**Your task:** Give back the entire listing verbatim.

---------------

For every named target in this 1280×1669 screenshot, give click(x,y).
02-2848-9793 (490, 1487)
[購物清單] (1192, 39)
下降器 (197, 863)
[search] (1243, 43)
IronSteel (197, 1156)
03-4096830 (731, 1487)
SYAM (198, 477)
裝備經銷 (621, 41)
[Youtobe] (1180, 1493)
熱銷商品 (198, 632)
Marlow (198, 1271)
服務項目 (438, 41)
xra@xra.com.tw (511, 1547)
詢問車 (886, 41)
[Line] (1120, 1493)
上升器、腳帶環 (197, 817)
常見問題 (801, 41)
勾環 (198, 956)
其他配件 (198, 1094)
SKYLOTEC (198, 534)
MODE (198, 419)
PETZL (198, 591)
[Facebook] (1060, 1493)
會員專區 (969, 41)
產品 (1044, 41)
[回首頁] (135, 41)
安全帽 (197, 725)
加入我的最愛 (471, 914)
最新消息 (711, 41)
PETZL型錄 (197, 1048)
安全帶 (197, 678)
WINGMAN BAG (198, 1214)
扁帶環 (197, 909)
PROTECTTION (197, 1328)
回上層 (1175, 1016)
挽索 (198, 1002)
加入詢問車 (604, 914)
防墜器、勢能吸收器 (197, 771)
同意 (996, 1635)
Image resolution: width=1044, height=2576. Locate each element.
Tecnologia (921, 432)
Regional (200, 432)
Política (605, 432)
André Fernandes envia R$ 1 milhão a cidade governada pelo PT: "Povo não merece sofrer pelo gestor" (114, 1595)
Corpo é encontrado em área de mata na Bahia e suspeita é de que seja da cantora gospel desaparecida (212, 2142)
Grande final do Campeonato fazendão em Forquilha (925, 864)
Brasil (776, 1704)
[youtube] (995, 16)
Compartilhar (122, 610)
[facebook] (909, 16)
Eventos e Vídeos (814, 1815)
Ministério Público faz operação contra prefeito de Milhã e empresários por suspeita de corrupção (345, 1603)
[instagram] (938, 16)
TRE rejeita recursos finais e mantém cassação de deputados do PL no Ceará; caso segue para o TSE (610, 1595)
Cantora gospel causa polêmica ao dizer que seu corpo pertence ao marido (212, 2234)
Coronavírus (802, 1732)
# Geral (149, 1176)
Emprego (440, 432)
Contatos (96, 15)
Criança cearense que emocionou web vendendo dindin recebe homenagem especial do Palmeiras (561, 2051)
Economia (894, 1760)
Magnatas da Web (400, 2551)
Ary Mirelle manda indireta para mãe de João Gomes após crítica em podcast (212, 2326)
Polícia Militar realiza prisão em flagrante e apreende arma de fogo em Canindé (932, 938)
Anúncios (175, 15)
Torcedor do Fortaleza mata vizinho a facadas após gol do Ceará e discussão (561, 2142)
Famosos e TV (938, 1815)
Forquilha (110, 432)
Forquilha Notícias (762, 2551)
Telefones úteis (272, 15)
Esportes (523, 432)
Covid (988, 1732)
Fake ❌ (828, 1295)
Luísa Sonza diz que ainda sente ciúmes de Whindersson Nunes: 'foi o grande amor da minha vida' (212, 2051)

---------------

**Written response:**
For every named target in this 1280×1669 screenshot, give click(x,y).
02-2848-9793 (490, 1487)
[購物清單] (1192, 39)
下降器 (197, 863)
[search] (1243, 43)
IronSteel (197, 1156)
03-4096830 (731, 1487)
SYAM (198, 477)
裝備經銷 (621, 41)
[Youtobe] (1180, 1493)
熱銷商品 (198, 632)
Marlow (198, 1271)
服務項目 (438, 41)
xra@xra.com.tw (511, 1547)
詢問車 (886, 41)
[Line] (1120, 1493)
上升器、腳帶環 (197, 817)
常見問題 (801, 41)
勾環 (198, 956)
其他配件 (198, 1094)
SKYLOTEC (198, 534)
MODE (198, 419)
PETZL (198, 591)
[Facebook] (1060, 1493)
會員專區 (969, 41)
產品 (1044, 41)
[回首頁] (135, 41)
安全帽 (197, 725)
加入我的最愛 (471, 914)
最新消息 (711, 41)
PETZL型錄 (197, 1048)
安全帶 (197, 678)
WINGMAN BAG (198, 1214)
扁帶環 (197, 909)
PROTECTTION (197, 1328)
回上層 (1175, 1016)
挽索 (198, 1002)
加入詢問車 (604, 914)
防墜器、勢能吸收器 (197, 771)
同意 (996, 1635)
Image resolution: width=1044, height=2576. Locate each element.
Tecnologia (921, 432)
Regional (200, 432)
Política (605, 432)
André Fernandes envia R$ 1 milhão a cidade governada pelo PT: "Povo não merece sofrer pelo gestor" (114, 1595)
Corpo é encontrado em área de mata na Bahia e suspeita é de que seja da cantora gospel desaparecida (212, 2142)
Grande final do Campeonato fazendão em Forquilha (925, 864)
Brasil (776, 1704)
[youtube] (995, 16)
Compartilhar (122, 610)
[facebook] (909, 16)
Eventos e Vídeos (814, 1815)
Ministério Público faz operação contra prefeito de Milhã e empresários por suspeita de corrupção (345, 1603)
[instagram] (938, 16)
TRE rejeita recursos finais e mantém cassação de deputados do PL no Ceará; caso segue para o TSE (610, 1595)
Cantora gospel causa polêmica ao dizer que seu corpo pertence ao marido (212, 2234)
Coronavírus (802, 1732)
# Geral (149, 1176)
Emprego (440, 432)
Contatos (96, 15)
Criança cearense que emocionou web vendendo dindin recebe homenagem especial do Palmeiras (561, 2051)
Economia (894, 1760)
Magnatas da Web (400, 2551)
Ary Mirelle manda indireta para mãe de João Gomes após crítica em podcast (212, 2326)
Polícia Militar realiza prisão em flagrante e apreende arma de fogo em Canindé (932, 938)
Anúncios (175, 15)
Torcedor do Fortaleza mata vizinho a facadas após gol do Ceará e discussão (561, 2142)
Famosos e TV (938, 1815)
Forquilha (110, 432)
Forquilha Notícias (762, 2551)
Telefones úteis (272, 15)
Esportes (523, 432)
Covid (988, 1732)
Fake ❌ (828, 1295)
Luísa Sonza diz que ainda sente ciúmes de Whindersson Nunes: 'foi o grande amor da minha vida' (212, 2051)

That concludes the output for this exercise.